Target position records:
## start

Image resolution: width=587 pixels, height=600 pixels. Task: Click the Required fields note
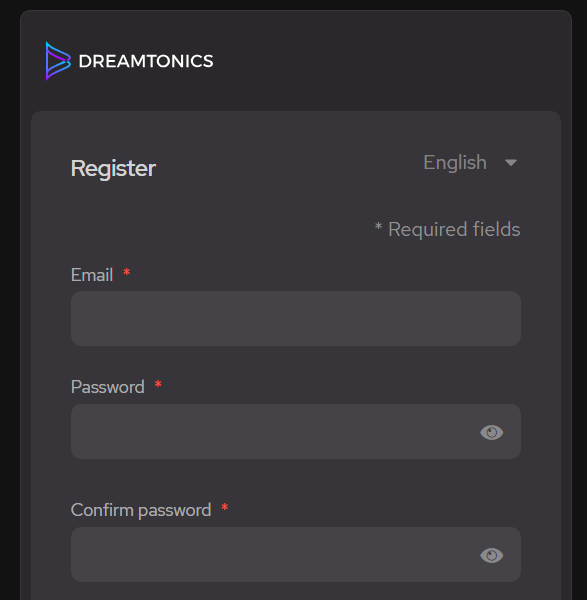(447, 230)
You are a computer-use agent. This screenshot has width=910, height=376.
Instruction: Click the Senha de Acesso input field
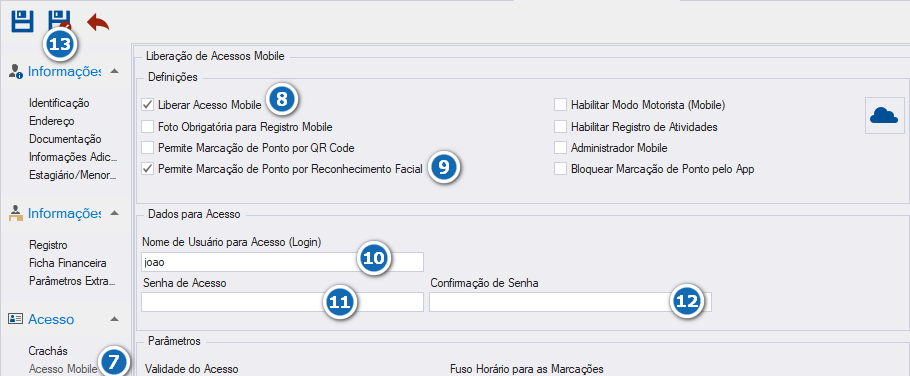click(x=282, y=302)
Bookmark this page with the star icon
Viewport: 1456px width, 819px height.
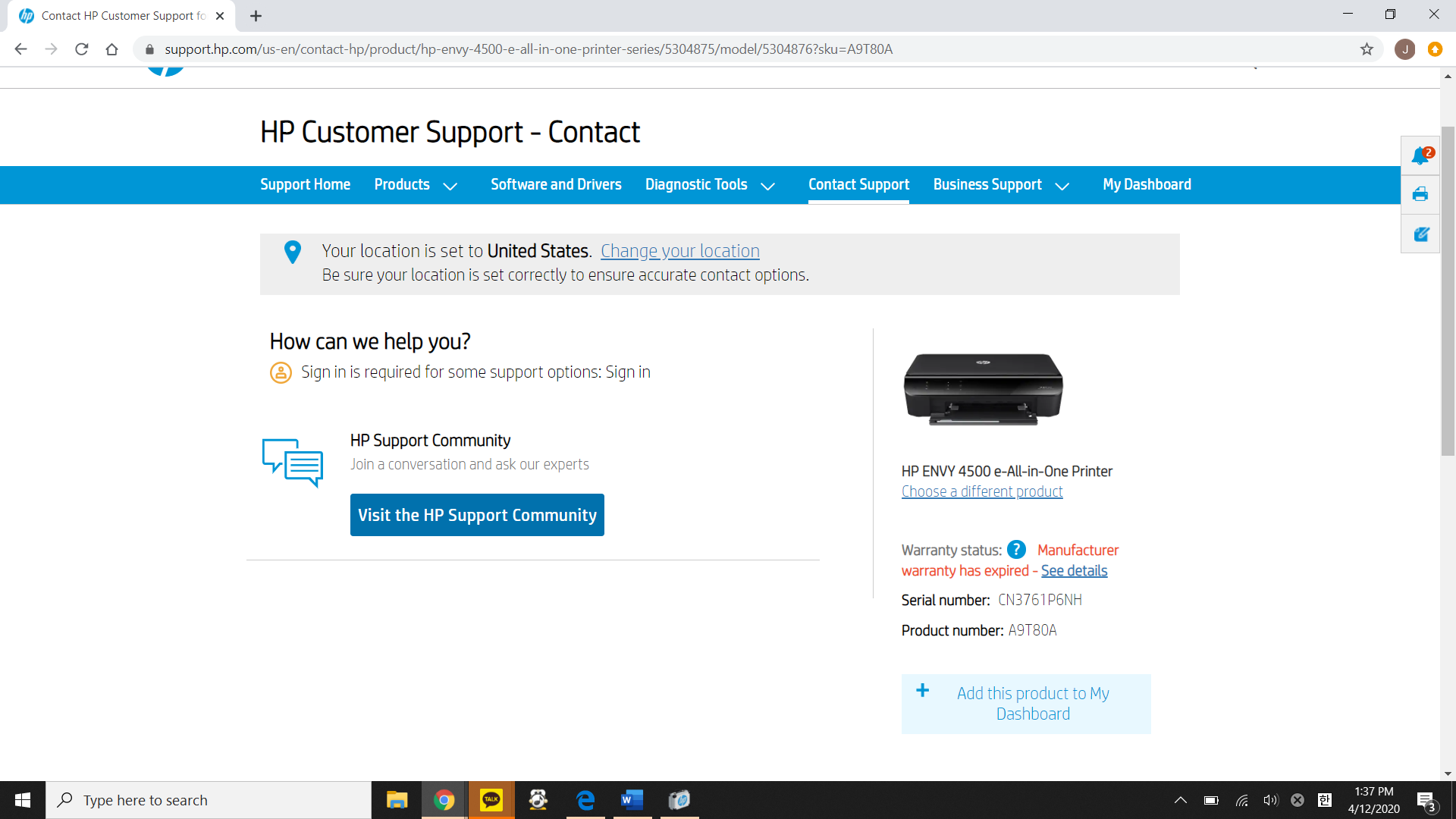pos(1367,49)
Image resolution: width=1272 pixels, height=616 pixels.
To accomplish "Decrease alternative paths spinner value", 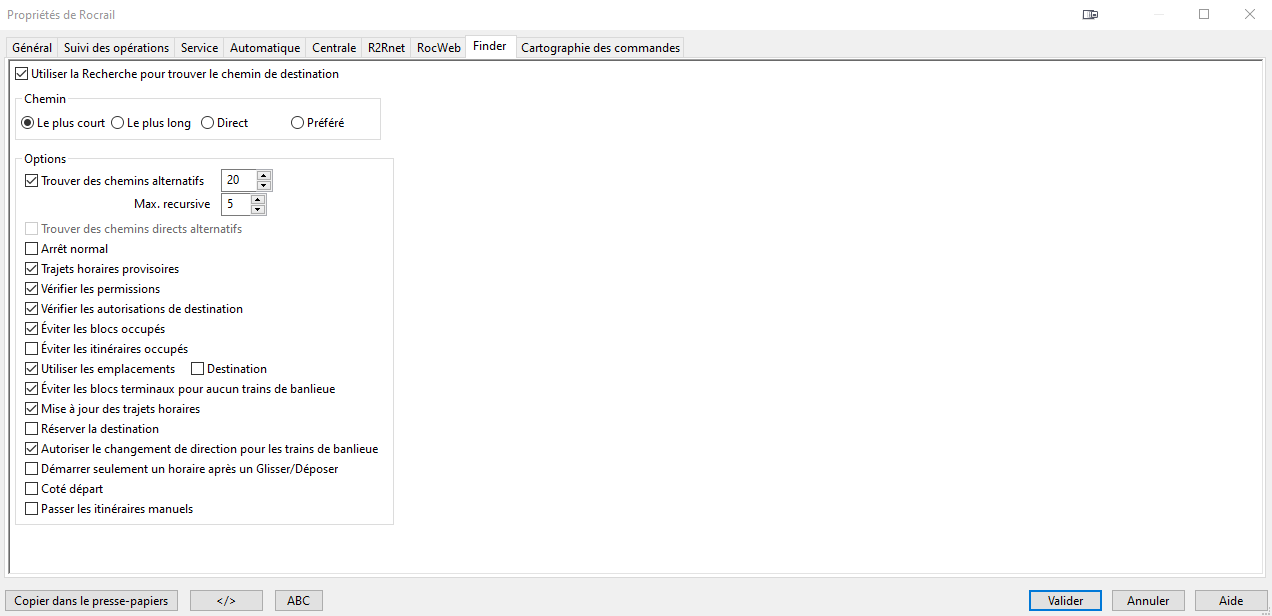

## end

What the task asks ::
Write out all the records again with "Image resolution" swapped for "Screen size" and everything else kept the same. Leave the pictures out.

Response to the task ::
Screen size: width=587 pixels, height=600 pixels. Task: Click the Required fields note
(447, 230)
You are a computer-use agent. This screenshot has width=910, height=376.
Instruction: Click the Senha de Acesso input field
click(x=282, y=302)
Bookmark this page with the star icon
Viewport: 1456px width, 819px height.
pos(1367,49)
Screen size: width=1272 pixels, height=616 pixels.
To accomplish "Decrease alternative paths spinner value", 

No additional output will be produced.